Items from a data source
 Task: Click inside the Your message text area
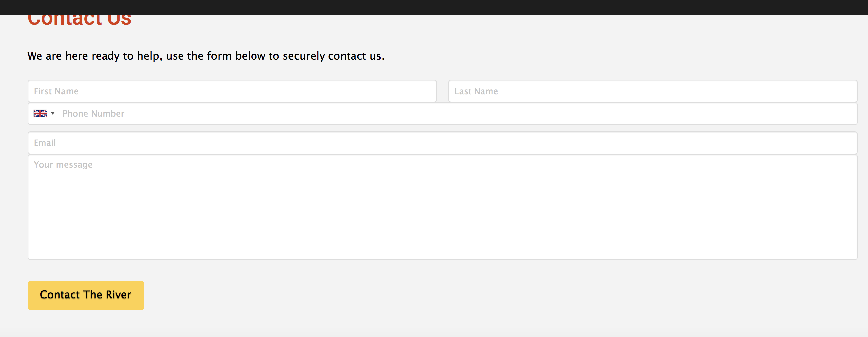[x=442, y=207]
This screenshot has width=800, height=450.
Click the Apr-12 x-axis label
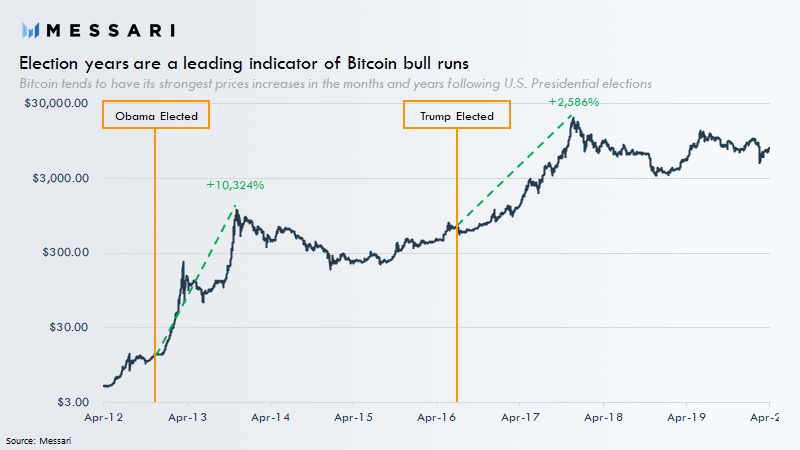tap(103, 416)

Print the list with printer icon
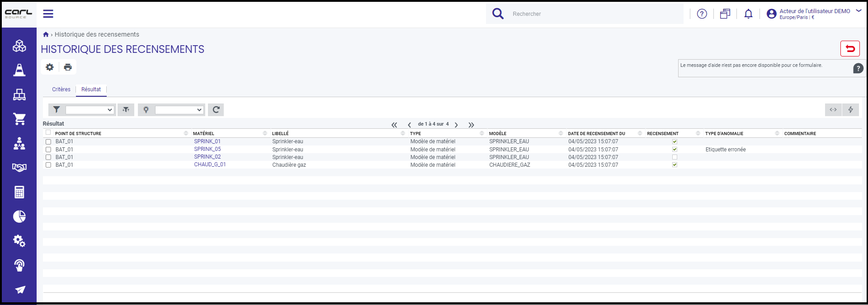(68, 67)
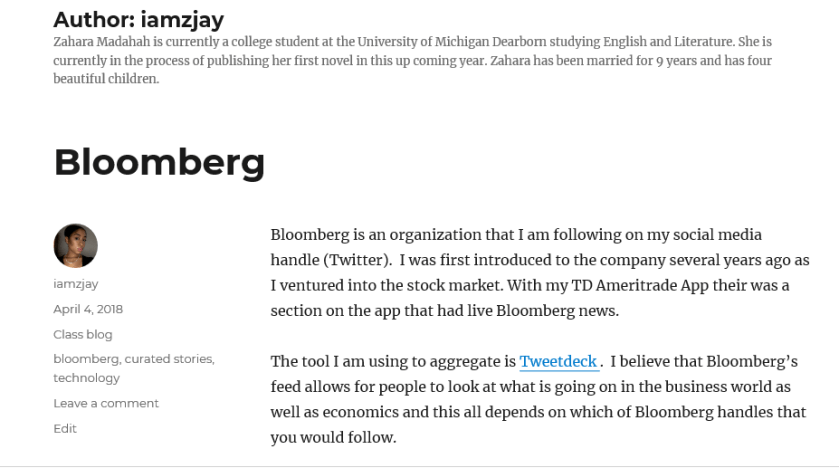
Task: Open the Bloomberg post title
Action: pyautogui.click(x=159, y=162)
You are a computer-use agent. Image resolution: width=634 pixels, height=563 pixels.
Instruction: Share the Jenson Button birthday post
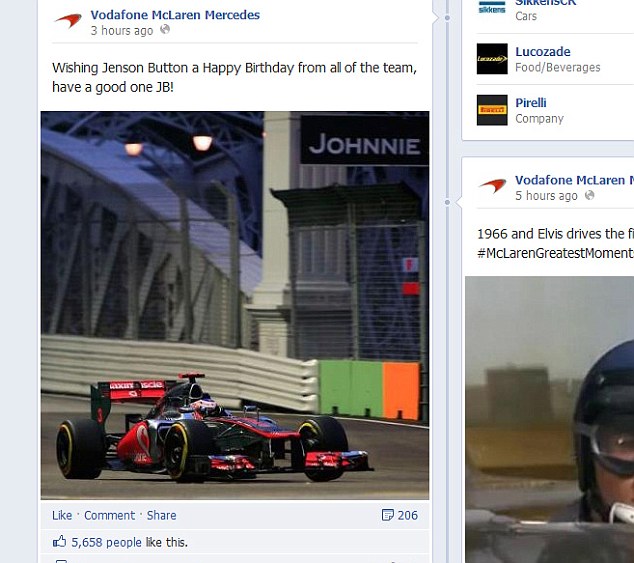pos(161,515)
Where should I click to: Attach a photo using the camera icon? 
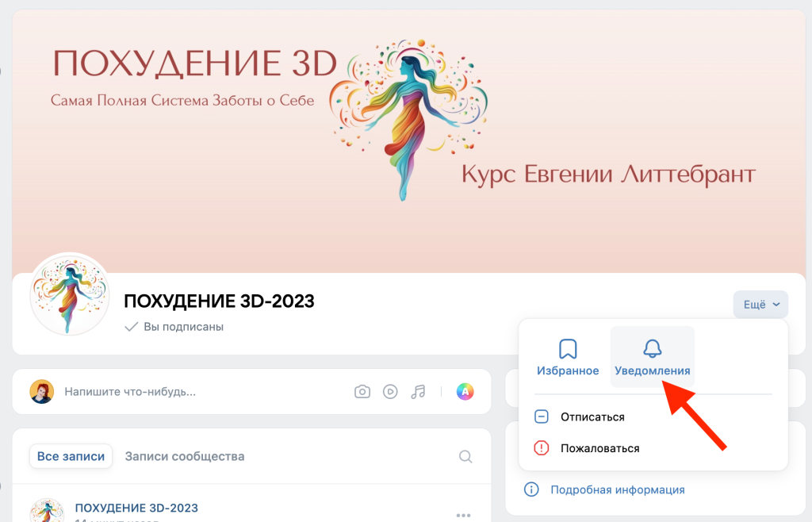coord(362,391)
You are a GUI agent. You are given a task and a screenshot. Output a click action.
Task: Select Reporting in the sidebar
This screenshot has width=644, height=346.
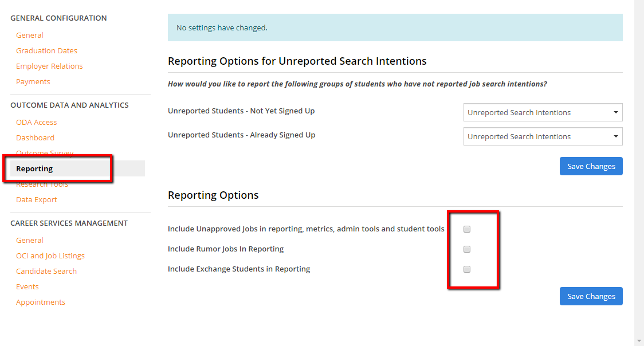[x=34, y=169]
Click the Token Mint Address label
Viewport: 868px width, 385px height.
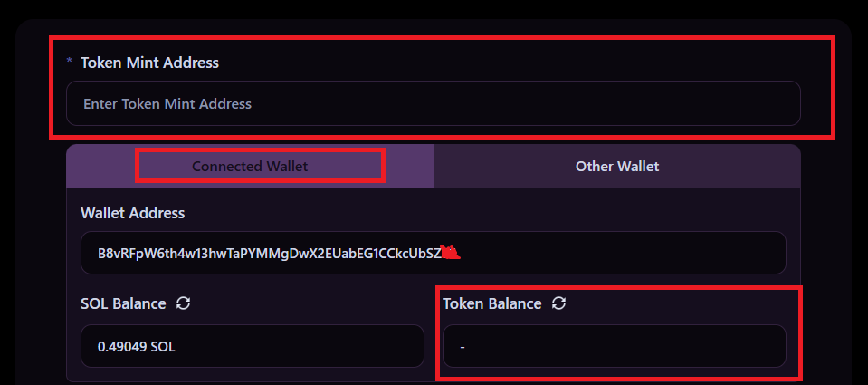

◆ What to produce ◆
Working from the line with "Instruction: Share the" down through the last line of the records, give every line again exactly, but no pictures.

◆ Completed exercise ◆
Instruction: Share the Jenson Button birthday post
pos(161,515)
Where should I click to: Attach a photo using the camera icon? 
coord(362,391)
You are a GUI agent. You are given a task and a screenshot. Output a click action.
Task: Select Reporting in the sidebar
This screenshot has width=644, height=346.
[x=34, y=169]
Click the Token Mint Address label
Viewport: 868px width, 385px height.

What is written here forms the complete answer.